Enviada em 25/09/2021

Nos episódios da série dramática, “Control Z” é retratada a realidade de adolescentes que têm seus segredos expostos no âmbito escolar, sendo julgados por outros estudantes da instituição. Nesse sentido, no século XXI, no Brasil, o debate sobre a cultura do cancelamento é presente, o qual ocorre, evidentemente, devido aos conflitos de opiniões que geram problemas psicossociais aos indivíduos.

Preliminarmente, é pertinente elencar que a divergência de opinião é um promotor desse infortúnio. Nessa perspectiva, o episódio “Odiados pela nação”, da série “Black Mirror”, retrata inicialmente o ataque sofrido por algumas pessoas através das redes sociais devido a posicionamentos e pensamentos não aceitos socialmente. Logo, irrefutavelmente, é visível que o cidadão por não aceitar um opinião divergente do seu entendimento torna-se agressivo, desse modo, fomenta o cancelamento.
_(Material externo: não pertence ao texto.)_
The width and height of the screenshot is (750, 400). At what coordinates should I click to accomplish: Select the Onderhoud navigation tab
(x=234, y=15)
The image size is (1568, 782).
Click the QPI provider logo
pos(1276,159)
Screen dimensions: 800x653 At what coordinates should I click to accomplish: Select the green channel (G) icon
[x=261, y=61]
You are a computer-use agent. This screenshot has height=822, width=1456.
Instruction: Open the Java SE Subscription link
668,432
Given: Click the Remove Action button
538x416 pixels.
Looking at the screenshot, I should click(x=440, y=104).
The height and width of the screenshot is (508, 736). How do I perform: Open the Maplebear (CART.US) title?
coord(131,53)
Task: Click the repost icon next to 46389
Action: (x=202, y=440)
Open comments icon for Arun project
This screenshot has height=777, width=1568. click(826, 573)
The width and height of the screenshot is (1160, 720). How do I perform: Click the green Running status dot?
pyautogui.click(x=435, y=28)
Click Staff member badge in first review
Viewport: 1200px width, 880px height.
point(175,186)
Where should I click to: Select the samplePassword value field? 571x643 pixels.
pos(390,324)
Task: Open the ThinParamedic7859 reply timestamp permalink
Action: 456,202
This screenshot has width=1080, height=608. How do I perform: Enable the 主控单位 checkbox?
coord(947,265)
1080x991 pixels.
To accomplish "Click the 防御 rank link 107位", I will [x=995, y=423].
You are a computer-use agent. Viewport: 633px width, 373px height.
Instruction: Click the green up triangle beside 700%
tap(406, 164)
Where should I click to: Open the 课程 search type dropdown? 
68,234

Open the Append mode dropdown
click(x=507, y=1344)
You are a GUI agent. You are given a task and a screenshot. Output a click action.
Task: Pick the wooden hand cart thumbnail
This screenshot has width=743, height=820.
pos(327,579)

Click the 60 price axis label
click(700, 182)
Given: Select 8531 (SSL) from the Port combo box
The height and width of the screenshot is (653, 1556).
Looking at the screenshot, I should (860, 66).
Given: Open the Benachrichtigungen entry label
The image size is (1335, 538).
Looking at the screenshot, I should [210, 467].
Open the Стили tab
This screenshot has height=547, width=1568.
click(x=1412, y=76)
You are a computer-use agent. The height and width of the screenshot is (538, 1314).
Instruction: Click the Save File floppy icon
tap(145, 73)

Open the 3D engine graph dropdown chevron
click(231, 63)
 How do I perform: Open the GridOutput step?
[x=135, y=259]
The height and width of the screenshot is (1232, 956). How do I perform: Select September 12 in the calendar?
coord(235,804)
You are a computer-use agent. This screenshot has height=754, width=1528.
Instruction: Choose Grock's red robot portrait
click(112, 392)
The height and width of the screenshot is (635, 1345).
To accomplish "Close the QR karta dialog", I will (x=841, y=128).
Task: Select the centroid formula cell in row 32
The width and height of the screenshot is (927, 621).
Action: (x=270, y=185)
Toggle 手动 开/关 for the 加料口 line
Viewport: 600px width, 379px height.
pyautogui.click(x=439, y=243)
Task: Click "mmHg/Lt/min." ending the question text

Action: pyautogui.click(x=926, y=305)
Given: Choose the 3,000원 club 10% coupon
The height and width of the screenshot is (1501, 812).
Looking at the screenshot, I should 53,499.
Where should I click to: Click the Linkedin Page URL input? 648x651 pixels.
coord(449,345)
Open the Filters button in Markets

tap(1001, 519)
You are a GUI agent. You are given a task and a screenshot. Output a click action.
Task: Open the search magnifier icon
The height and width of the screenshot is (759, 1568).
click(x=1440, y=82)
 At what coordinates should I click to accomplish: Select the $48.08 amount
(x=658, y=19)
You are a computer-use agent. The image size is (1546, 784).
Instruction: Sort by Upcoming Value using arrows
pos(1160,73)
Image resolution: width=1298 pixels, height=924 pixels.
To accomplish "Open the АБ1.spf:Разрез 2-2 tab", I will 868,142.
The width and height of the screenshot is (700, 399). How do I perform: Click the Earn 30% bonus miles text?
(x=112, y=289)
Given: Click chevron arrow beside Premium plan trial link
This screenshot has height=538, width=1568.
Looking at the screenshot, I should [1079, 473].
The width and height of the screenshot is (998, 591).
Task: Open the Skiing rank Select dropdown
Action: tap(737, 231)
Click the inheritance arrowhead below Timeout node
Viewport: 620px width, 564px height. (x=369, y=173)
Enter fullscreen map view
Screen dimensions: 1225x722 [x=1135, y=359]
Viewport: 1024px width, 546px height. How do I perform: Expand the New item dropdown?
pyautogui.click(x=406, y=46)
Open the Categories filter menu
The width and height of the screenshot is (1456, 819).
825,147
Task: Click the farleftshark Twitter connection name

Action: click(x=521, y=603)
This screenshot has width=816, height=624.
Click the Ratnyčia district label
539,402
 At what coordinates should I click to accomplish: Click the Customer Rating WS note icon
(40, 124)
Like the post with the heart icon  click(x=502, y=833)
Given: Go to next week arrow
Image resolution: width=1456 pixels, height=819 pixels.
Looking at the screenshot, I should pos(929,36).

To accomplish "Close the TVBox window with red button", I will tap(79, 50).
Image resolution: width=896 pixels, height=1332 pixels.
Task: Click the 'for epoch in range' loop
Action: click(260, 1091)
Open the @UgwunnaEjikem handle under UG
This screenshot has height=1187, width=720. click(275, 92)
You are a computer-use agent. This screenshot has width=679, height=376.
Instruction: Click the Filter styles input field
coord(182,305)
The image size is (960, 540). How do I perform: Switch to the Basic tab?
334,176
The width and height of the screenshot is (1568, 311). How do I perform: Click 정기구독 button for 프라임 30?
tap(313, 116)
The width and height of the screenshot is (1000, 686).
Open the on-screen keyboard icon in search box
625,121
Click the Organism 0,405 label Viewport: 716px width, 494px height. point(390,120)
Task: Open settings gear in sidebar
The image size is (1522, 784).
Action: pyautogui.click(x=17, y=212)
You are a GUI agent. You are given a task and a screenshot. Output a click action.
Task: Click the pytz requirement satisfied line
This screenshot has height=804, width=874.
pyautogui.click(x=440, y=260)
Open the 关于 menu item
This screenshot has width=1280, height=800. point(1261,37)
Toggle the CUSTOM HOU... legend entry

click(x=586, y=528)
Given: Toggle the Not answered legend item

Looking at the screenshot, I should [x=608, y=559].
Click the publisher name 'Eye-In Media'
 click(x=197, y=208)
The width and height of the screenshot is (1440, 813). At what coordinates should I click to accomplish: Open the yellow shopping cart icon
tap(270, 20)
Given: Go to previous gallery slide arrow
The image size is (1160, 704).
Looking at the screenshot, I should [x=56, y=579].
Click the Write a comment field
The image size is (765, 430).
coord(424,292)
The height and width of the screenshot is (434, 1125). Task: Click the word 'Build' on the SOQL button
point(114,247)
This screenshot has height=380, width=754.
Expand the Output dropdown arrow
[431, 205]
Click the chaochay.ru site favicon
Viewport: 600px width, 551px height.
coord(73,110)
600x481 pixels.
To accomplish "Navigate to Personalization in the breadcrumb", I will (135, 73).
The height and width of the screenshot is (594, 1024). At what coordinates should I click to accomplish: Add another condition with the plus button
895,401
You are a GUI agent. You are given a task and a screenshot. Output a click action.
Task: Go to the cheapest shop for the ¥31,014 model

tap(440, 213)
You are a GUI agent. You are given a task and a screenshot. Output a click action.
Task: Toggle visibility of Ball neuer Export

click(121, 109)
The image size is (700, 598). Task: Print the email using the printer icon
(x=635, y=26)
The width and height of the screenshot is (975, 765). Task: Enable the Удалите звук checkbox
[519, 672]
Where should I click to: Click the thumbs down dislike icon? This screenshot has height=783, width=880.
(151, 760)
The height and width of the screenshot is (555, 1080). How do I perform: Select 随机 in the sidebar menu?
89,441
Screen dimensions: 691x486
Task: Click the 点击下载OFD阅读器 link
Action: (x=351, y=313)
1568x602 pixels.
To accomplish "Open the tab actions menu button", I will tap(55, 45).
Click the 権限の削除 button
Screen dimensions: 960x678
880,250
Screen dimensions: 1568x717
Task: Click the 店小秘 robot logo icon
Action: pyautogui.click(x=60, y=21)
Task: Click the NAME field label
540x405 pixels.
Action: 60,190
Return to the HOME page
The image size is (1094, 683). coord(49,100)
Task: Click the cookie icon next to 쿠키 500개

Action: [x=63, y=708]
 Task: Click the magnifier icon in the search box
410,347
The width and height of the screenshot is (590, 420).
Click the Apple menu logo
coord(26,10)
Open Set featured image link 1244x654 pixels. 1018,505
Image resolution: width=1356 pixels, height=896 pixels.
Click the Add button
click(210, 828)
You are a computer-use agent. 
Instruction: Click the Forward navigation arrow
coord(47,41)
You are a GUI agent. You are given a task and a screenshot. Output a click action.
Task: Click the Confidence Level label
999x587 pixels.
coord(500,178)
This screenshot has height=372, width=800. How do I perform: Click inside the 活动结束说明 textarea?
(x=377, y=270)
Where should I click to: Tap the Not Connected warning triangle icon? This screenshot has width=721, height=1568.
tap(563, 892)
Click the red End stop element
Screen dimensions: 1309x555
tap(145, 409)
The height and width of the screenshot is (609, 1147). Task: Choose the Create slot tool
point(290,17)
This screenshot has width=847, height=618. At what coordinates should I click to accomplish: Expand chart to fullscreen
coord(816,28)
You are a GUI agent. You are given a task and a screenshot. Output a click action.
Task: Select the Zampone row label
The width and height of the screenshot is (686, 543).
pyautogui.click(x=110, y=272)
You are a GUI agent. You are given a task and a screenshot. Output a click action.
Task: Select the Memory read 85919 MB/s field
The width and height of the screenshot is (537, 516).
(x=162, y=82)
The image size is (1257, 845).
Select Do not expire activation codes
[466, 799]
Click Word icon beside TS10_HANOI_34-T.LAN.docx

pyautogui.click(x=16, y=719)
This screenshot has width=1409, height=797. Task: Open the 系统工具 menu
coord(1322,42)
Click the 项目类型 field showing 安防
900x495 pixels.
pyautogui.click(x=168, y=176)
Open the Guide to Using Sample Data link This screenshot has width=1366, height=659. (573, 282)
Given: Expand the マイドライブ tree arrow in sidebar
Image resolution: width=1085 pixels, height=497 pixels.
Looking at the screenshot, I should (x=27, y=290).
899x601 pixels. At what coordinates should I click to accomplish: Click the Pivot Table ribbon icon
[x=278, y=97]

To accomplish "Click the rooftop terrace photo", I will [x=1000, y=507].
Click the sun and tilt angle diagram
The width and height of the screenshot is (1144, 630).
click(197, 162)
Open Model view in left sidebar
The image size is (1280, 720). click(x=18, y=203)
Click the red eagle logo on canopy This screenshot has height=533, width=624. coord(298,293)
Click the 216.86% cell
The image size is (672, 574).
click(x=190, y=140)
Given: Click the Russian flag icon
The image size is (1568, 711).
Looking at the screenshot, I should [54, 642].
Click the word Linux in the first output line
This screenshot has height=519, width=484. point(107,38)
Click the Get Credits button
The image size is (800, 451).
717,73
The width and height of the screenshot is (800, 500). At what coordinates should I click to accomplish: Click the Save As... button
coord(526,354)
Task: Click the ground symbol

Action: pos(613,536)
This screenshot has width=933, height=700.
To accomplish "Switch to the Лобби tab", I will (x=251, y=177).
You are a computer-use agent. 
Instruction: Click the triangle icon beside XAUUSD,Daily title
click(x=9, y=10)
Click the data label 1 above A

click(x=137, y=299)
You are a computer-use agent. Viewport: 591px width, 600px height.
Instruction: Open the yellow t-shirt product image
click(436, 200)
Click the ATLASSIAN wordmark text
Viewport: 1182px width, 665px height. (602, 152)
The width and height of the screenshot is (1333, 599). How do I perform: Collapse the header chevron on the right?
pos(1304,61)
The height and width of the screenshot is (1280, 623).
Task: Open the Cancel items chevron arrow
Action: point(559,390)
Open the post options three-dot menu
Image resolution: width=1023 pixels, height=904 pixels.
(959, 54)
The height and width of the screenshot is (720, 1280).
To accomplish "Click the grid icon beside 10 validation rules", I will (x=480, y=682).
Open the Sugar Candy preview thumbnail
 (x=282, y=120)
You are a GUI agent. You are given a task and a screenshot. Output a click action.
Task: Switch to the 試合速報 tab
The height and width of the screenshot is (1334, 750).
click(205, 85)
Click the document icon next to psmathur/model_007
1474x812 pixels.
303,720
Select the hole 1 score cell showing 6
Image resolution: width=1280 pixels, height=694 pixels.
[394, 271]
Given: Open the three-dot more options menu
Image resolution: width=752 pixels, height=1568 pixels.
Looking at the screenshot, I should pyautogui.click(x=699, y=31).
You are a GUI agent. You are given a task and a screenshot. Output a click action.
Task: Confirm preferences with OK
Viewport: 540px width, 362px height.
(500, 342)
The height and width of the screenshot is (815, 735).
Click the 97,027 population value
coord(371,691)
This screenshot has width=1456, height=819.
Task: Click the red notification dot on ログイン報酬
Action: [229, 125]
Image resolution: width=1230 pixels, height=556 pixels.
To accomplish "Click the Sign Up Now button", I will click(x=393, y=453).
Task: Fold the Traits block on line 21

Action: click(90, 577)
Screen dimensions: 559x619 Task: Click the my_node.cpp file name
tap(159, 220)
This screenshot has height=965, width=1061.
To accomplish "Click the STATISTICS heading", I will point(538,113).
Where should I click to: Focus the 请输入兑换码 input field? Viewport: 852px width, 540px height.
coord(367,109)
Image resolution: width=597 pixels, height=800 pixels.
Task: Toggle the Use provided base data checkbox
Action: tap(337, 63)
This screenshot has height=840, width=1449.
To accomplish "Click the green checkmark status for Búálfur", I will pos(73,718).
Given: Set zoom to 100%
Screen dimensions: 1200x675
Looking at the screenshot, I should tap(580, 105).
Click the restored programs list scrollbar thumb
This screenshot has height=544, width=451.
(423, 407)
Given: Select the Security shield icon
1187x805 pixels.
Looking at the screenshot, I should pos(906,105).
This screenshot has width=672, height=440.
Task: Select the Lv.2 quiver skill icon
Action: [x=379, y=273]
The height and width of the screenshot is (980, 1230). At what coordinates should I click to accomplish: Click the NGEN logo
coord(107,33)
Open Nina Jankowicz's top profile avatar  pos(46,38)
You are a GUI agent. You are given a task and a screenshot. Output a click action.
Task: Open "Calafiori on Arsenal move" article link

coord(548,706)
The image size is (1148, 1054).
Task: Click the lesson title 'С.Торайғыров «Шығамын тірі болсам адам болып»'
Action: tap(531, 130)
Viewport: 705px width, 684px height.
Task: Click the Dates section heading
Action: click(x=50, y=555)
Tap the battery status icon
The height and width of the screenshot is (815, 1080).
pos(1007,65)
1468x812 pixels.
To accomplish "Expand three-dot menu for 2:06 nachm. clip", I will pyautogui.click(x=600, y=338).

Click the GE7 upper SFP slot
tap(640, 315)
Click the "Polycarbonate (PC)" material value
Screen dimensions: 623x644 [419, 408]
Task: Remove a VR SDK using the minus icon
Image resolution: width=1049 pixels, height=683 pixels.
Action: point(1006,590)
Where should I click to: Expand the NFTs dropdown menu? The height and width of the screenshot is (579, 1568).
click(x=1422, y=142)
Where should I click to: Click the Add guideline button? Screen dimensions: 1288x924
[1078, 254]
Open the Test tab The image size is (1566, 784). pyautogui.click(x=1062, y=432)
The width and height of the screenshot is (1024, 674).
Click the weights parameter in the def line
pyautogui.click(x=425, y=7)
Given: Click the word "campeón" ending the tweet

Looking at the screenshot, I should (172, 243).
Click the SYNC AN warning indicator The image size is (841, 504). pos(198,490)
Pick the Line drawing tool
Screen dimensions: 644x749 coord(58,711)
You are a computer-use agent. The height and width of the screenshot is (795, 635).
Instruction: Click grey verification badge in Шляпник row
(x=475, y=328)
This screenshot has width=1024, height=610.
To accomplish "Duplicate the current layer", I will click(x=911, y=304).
Outrossim, infere-se que os transtornos psicológicos são efeitos do linchamento virtual. Sob esse ponto de vista, segundo a psicóloga Bárbara Carissimi, o cancelamento gera uma sensação de isolamento, e isso impacta na saúde mental. Portanto, indubitavelmente, é notório que o individualismo e a ausência de empatia instigam o aumento dos números de pessoas com entraves mentais, haja vista que as vítimas do cancelamento não têm visibilidade na esfera populacional, dessa maneira, faz se mister a reformulação dessa postura hostil de forma urgente para que não ocorra na realidade o narrado na série “Black Mirror”.

Em vista dos fatos elencados, são necessárias medidas que extingam discussões por convicções distintas, bem como os danos psíquicos. Destarte, cabe às empresas digitais, que são responsáveis por redes sociais, criar políticas de serviço, por meio de anúncios nos meios de comunicações, como advertência aos usuários a respeito dessa problemática, com o objetivo de anular práticas semelhantes que sucederam na série “Control Z”. Ademais, o Ministério da Saúde deve implementar programas sociais, como palestras e conferências em institutos públicos e privados, por intermédio de psicólogos e vítimas do cancelamento, com a finalidade de dissolver problemas psicossociológicos causadas em razão da cultura do cancelamento.